* _Work task_: Take the data below and extract the lines from the one with "431x504 pixels." to the one with "Uncheck the Jetson SDK Components checkbox", inclusive, exactly as written.

* _Entries shown_:
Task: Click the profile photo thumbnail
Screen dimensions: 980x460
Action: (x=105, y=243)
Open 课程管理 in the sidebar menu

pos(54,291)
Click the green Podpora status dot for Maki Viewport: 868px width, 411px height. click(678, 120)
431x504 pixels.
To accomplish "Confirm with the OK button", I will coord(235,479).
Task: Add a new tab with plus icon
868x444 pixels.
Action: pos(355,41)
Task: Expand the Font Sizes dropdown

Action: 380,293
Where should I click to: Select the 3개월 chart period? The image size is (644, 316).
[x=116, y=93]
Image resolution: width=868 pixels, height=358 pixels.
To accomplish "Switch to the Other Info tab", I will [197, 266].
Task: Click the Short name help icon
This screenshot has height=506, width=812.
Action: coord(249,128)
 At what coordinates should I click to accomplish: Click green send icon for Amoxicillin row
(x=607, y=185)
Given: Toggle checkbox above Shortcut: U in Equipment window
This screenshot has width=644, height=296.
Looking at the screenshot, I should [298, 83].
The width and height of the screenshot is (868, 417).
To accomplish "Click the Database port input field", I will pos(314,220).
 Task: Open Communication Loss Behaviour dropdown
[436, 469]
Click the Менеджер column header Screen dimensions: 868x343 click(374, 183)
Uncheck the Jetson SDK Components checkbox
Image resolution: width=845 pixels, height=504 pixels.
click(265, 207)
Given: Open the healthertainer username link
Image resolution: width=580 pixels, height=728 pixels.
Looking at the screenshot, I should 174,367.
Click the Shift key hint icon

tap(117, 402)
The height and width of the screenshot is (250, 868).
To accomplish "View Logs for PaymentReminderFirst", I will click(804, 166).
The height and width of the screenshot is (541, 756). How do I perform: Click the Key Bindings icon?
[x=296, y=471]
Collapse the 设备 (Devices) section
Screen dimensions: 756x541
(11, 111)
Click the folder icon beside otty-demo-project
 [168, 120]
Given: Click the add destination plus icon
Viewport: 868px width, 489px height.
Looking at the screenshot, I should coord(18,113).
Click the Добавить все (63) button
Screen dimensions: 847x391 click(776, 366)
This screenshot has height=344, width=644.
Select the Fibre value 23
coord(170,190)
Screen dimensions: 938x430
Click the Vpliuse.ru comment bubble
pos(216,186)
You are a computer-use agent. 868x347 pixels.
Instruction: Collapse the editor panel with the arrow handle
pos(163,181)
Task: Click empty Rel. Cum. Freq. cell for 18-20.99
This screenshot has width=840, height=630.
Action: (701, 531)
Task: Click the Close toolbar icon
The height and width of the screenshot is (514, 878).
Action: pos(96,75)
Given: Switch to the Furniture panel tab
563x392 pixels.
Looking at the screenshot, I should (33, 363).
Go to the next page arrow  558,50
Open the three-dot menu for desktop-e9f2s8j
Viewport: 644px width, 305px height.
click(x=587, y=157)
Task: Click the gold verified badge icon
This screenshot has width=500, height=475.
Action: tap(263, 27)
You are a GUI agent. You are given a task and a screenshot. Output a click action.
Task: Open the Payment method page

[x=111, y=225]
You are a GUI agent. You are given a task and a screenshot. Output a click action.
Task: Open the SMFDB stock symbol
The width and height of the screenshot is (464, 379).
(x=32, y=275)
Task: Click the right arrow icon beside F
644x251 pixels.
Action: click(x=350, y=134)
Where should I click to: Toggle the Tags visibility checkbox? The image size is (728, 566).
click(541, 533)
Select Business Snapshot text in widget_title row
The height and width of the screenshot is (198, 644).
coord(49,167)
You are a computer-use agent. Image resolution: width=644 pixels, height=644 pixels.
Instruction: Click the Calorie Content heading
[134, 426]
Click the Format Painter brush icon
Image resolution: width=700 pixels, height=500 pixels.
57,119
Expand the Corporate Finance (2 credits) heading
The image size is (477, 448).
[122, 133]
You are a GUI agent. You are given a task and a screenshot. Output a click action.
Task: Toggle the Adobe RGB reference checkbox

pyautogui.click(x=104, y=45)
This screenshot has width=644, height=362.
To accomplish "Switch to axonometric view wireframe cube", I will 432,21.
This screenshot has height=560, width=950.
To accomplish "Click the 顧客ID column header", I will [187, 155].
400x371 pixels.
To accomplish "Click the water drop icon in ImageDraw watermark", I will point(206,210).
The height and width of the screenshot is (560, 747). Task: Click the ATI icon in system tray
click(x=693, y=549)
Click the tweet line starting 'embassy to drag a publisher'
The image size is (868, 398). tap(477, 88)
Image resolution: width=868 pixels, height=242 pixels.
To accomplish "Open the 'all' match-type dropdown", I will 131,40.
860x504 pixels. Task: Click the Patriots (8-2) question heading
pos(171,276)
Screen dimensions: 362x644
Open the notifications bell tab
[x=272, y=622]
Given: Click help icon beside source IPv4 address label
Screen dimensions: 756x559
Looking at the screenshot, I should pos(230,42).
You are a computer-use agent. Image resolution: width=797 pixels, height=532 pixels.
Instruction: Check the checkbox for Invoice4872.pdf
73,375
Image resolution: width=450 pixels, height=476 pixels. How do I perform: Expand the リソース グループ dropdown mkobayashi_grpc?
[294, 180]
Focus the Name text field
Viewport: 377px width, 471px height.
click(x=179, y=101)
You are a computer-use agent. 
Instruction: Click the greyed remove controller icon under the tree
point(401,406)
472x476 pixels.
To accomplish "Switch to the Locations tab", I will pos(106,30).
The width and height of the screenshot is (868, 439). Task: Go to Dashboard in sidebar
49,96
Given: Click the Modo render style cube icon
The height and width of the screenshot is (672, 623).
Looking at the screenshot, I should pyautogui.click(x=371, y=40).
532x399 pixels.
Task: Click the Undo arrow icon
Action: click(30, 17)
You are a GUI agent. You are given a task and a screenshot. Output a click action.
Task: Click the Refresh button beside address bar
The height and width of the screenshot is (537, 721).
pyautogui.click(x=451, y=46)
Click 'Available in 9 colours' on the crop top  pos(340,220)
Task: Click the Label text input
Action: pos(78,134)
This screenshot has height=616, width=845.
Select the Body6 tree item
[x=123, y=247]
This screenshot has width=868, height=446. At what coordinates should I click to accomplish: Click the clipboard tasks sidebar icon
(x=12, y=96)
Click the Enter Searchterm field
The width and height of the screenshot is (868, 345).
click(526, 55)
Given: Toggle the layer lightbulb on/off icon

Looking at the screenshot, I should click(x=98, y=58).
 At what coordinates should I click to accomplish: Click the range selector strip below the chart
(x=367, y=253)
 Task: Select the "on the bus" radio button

* _Exercise output_:
431x504 pixels.
To accomplish "Confirm with the OK button", I will coord(235,479).
Task: Add a new tab with plus icon
868x444 pixels.
Action: pos(355,41)
Task: Expand the Font Sizes dropdown

Action: 380,293
Where should I click to: Select the 3개월 chart period? The image size is (644, 316).
[x=116, y=93]
Image resolution: width=868 pixels, height=358 pixels.
To accomplish "Switch to the Other Info tab", I will [197, 266].
Task: Click the Short name help icon
This screenshot has height=506, width=812.
Action: coord(249,128)
 At what coordinates should I click to accomplish: Click green send icon for Amoxicillin row
(x=607, y=185)
Given: Toggle checkbox above Shortcut: U in Equipment window
This screenshot has width=644, height=296.
Looking at the screenshot, I should [298, 83].
The width and height of the screenshot is (868, 417).
To accomplish "Click the Database port input field", I will pos(314,220).
 Task: Open Communication Loss Behaviour dropdown
[436, 469]
Click the Менеджер column header Screen dimensions: 868x343 click(374, 183)
Uncheck the Jetson SDK Components checkbox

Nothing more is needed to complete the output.